Task requirements | Write out the material below exactly as it appears, line for line, covering all of it from beginning to end.
======== Raw data
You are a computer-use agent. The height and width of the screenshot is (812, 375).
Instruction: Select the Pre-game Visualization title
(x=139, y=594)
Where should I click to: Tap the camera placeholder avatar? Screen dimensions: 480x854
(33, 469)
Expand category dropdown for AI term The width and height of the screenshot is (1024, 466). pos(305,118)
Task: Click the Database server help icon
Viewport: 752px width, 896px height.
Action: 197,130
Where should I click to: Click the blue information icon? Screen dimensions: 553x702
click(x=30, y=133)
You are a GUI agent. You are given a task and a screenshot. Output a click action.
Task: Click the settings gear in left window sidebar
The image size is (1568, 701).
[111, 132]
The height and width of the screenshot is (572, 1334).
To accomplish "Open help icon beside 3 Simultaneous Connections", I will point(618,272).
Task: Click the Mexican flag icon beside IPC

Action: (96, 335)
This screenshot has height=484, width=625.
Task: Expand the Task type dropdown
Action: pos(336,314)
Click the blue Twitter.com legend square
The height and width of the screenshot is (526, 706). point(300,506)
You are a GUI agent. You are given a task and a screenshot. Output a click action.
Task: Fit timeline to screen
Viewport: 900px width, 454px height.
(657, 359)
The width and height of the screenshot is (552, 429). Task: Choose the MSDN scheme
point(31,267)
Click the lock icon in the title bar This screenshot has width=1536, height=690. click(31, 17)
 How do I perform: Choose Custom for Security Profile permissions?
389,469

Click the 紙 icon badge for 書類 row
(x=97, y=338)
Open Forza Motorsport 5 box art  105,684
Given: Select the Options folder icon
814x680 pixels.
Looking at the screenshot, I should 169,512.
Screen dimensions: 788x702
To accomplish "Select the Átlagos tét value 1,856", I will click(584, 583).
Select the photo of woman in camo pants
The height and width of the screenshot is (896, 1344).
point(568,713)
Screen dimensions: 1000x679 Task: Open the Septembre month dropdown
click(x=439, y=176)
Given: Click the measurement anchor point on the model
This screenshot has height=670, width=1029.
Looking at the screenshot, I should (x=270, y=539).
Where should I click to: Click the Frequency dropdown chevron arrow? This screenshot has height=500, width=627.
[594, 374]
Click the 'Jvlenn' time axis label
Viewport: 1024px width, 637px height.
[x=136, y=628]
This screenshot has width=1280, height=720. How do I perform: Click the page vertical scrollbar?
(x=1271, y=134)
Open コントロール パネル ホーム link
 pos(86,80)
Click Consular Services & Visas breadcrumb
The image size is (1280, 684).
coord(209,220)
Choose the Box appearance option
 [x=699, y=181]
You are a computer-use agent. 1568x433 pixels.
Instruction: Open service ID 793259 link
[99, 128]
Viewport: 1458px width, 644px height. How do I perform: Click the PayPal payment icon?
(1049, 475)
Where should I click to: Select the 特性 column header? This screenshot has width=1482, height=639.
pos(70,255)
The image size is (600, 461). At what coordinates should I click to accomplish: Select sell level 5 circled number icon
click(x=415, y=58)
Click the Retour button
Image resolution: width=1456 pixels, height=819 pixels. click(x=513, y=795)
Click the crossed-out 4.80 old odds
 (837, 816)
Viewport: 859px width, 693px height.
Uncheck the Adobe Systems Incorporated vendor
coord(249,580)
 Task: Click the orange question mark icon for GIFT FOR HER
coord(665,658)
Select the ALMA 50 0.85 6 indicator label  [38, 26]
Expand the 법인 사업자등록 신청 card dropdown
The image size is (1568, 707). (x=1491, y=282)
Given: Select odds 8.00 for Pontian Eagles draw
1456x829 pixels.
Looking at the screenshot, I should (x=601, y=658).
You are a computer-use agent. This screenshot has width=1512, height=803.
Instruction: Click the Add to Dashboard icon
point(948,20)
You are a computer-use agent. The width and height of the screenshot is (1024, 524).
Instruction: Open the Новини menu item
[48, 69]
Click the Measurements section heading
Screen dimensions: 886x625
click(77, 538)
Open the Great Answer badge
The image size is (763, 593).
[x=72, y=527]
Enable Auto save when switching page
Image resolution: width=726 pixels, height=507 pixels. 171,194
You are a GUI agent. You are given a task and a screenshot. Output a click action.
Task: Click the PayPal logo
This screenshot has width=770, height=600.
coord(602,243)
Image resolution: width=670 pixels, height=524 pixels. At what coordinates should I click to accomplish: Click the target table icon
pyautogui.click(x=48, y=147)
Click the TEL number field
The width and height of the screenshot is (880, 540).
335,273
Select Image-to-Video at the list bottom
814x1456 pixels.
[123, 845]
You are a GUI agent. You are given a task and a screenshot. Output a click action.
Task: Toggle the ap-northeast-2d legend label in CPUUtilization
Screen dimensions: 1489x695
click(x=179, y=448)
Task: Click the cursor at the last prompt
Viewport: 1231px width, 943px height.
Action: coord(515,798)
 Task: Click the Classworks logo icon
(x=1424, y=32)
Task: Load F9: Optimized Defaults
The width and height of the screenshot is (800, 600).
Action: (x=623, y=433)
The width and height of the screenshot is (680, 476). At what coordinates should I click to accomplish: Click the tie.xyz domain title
================
Answer to this task |
You are a computer-use agent. The height and width of the screenshot is (812, 375).
Instruction: Select the Pre-game Visualization title
(x=139, y=594)
Where should I click to: Tap the camera placeholder avatar? Screen dimensions: 480x854
(33, 469)
Expand category dropdown for AI term The width and height of the screenshot is (1024, 466). pos(305,118)
Task: Click the Database server help icon
Viewport: 752px width, 896px height.
Action: 197,130
Where should I click to: Click the blue information icon? Screen dimensions: 553x702
click(x=30, y=133)
You are a GUI agent. You are given a task and a screenshot. Output a click action.
Task: Click the settings gear in left window sidebar
The image size is (1568, 701).
[111, 132]
The height and width of the screenshot is (572, 1334).
To accomplish "Open help icon beside 3 Simultaneous Connections", I will point(618,272).
Task: Click the Mexican flag icon beside IPC

Action: (96, 335)
This screenshot has height=484, width=625.
Task: Expand the Task type dropdown
Action: pos(336,314)
Click the blue Twitter.com legend square
The height and width of the screenshot is (526, 706). point(300,506)
You are a GUI agent. You are given a task and a screenshot. Output a click action.
Task: Fit timeline to screen
Viewport: 900px width, 454px height.
(657, 359)
The width and height of the screenshot is (552, 429). Task: Choose the MSDN scheme
point(31,267)
Click the lock icon in the title bar This screenshot has width=1536, height=690. click(31, 17)
 How do I perform: Choose Custom for Security Profile permissions?
389,469

Click the 紙 icon badge for 書類 row
(x=97, y=338)
Open Forza Motorsport 5 box art  105,684
Given: Select the Options folder icon
814x680 pixels.
Looking at the screenshot, I should 169,512.
Screen dimensions: 788x702
To accomplish "Select the Átlagos tét value 1,856", I will click(584, 583).
Select the photo of woman in camo pants
The height and width of the screenshot is (896, 1344).
point(568,713)
Screen dimensions: 1000x679 Task: Open the Septembre month dropdown
click(x=439, y=176)
Given: Click the measurement anchor point on the model
This screenshot has height=670, width=1029.
Looking at the screenshot, I should (x=270, y=539).
Where should I click to: Click the Frequency dropdown chevron arrow? This screenshot has height=500, width=627.
[594, 374]
Click the 'Jvlenn' time axis label
Viewport: 1024px width, 637px height.
[x=136, y=628]
This screenshot has width=1280, height=720. How do I perform: Click the page vertical scrollbar?
(x=1271, y=134)
Open コントロール パネル ホーム link
 pos(86,80)
Click Consular Services & Visas breadcrumb
The image size is (1280, 684).
coord(209,220)
Choose the Box appearance option
 [x=699, y=181]
You are a computer-use agent. 1568x433 pixels.
Instruction: Open service ID 793259 link
[99, 128]
Viewport: 1458px width, 644px height. How do I perform: Click the PayPal payment icon?
(1049, 475)
Where should I click to: Select the 特性 column header? This screenshot has width=1482, height=639.
pos(70,255)
The image size is (600, 461). At what coordinates should I click to accomplish: Select sell level 5 circled number icon
click(x=415, y=58)
Click the Retour button
Image resolution: width=1456 pixels, height=819 pixels. click(x=513, y=795)
Click the crossed-out 4.80 old odds
 (837, 816)
Viewport: 859px width, 693px height.
Uncheck the Adobe Systems Incorporated vendor
coord(249,580)
 Task: Click the orange question mark icon for GIFT FOR HER
coord(665,658)
Select the ALMA 50 0.85 6 indicator label  [38, 26]
Expand the 법인 사업자등록 신청 card dropdown
The image size is (1568, 707). (x=1491, y=282)
Given: Select odds 8.00 for Pontian Eagles draw
1456x829 pixels.
Looking at the screenshot, I should (x=601, y=658).
You are a computer-use agent. This screenshot has width=1512, height=803.
Instruction: Click the Add to Dashboard icon
point(948,20)
You are a computer-use agent. The width and height of the screenshot is (1024, 524).
Instruction: Open the Новини menu item
[48, 69]
Click the Measurements section heading
Screen dimensions: 886x625
click(77, 538)
Open the Great Answer badge
The image size is (763, 593).
[x=72, y=527]
Enable Auto save when switching page
Image resolution: width=726 pixels, height=507 pixels. 171,194
You are a GUI agent. You are given a task and a screenshot. Output a click action.
Task: Click the PayPal logo
This screenshot has width=770, height=600.
coord(602,243)
Image resolution: width=670 pixels, height=524 pixels. At what coordinates should I click to accomplish: Click the target table icon
pyautogui.click(x=48, y=147)
Click the TEL number field
The width and height of the screenshot is (880, 540).
335,273
Select Image-to-Video at the list bottom
814x1456 pixels.
[123, 845]
You are a GUI agent. You are given a task and a screenshot. Output a click action.
Task: Toggle the ap-northeast-2d legend label in CPUUtilization
Screen dimensions: 1489x695
click(x=179, y=448)
Task: Click the cursor at the last prompt
Viewport: 1231px width, 943px height.
Action: coord(515,798)
 Task: Click the Classworks logo icon
(x=1424, y=32)
Task: Load F9: Optimized Defaults
The width and height of the screenshot is (800, 600).
Action: (x=623, y=433)
The width and height of the screenshot is (680, 476). At what coordinates should I click to accomplish: Click the tie.xyz domain title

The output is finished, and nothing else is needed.